## Data to use
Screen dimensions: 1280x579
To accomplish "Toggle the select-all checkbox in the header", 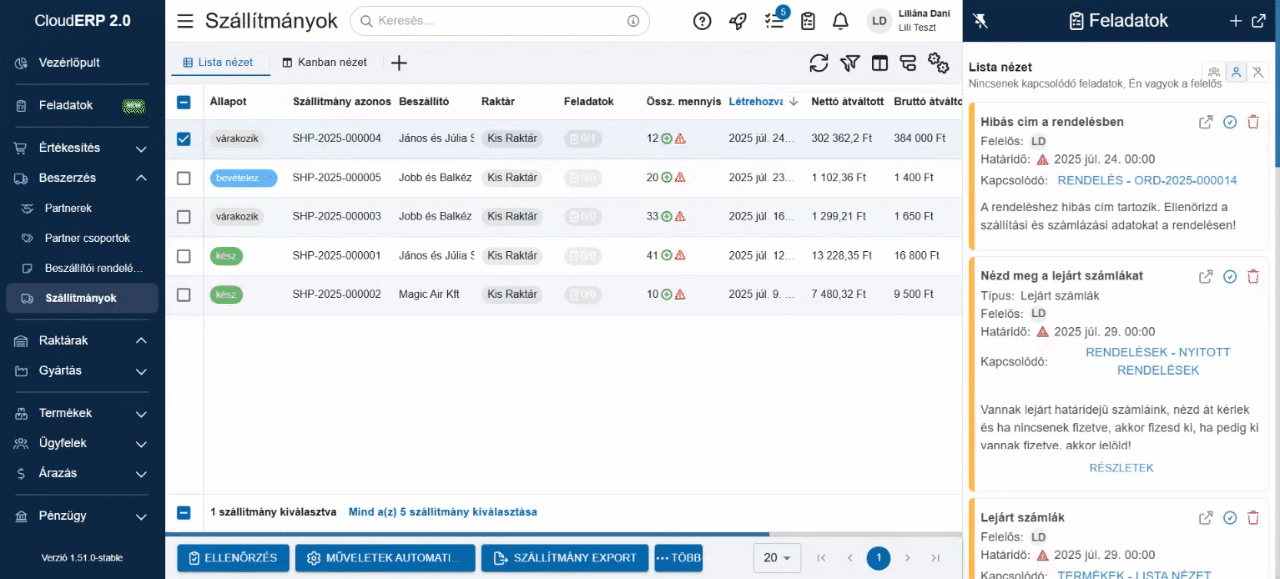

==

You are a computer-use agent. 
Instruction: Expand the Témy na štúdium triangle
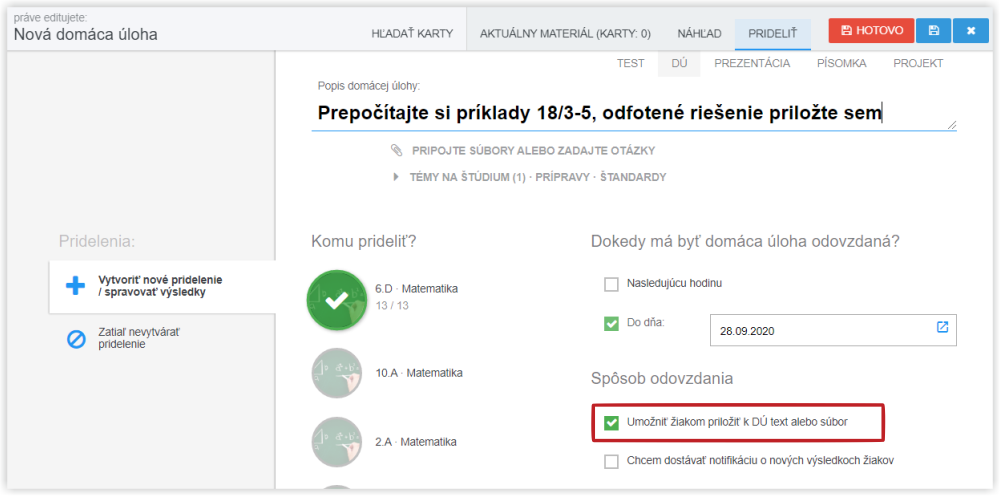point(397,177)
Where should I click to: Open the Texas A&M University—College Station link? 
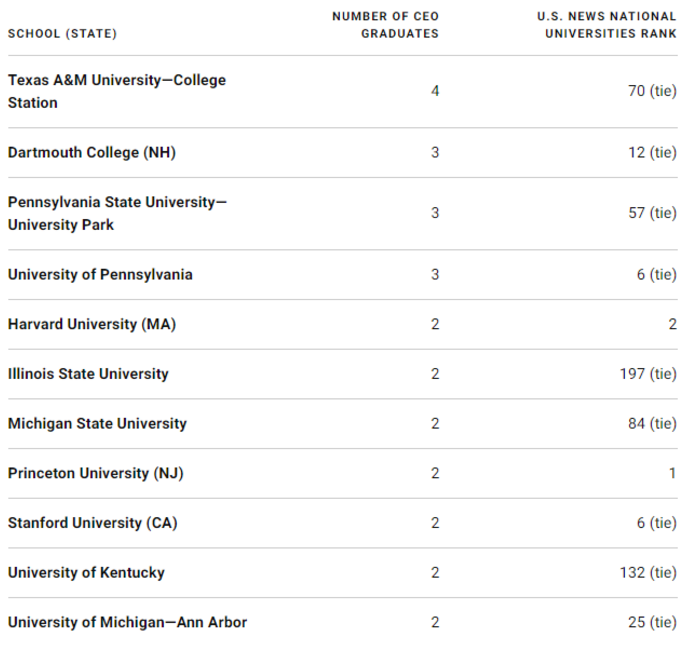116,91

---

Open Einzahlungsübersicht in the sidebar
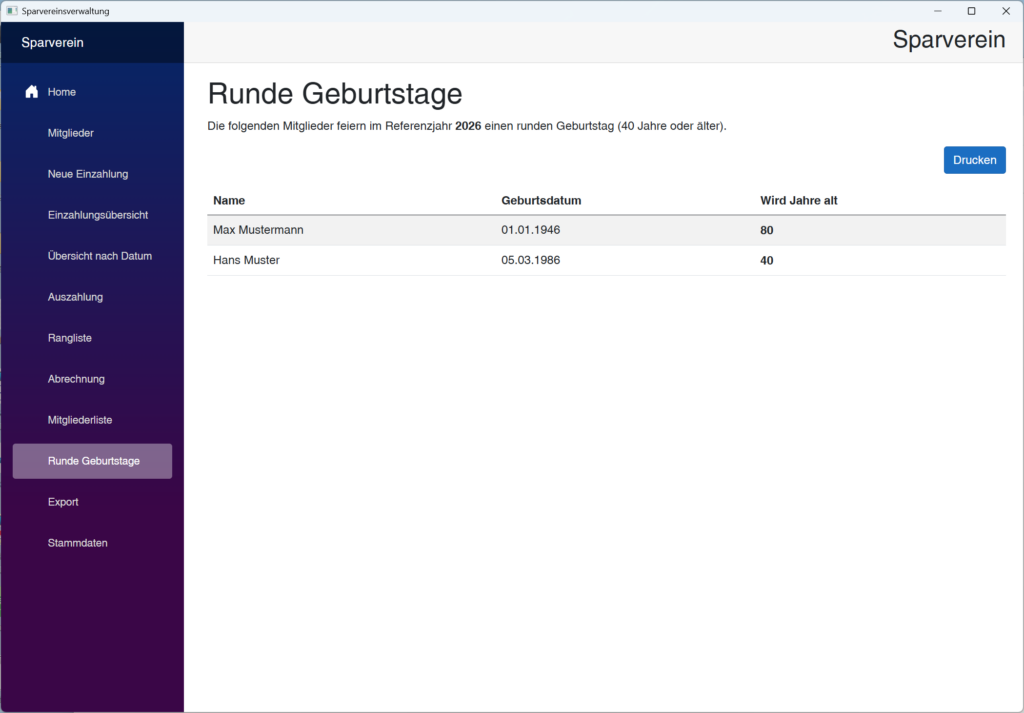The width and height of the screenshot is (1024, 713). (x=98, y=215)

## Work required
Only one stretch of the data is wanted: write out exactly the lines from the one holding "Screen dimensions: 1280x579" through the one holding "the select-all checkbox", both included, without the pictures.

## Exercise response
Screen dimensions: 1280x579
To accomplish "Toggle the select-all checkbox in the header", 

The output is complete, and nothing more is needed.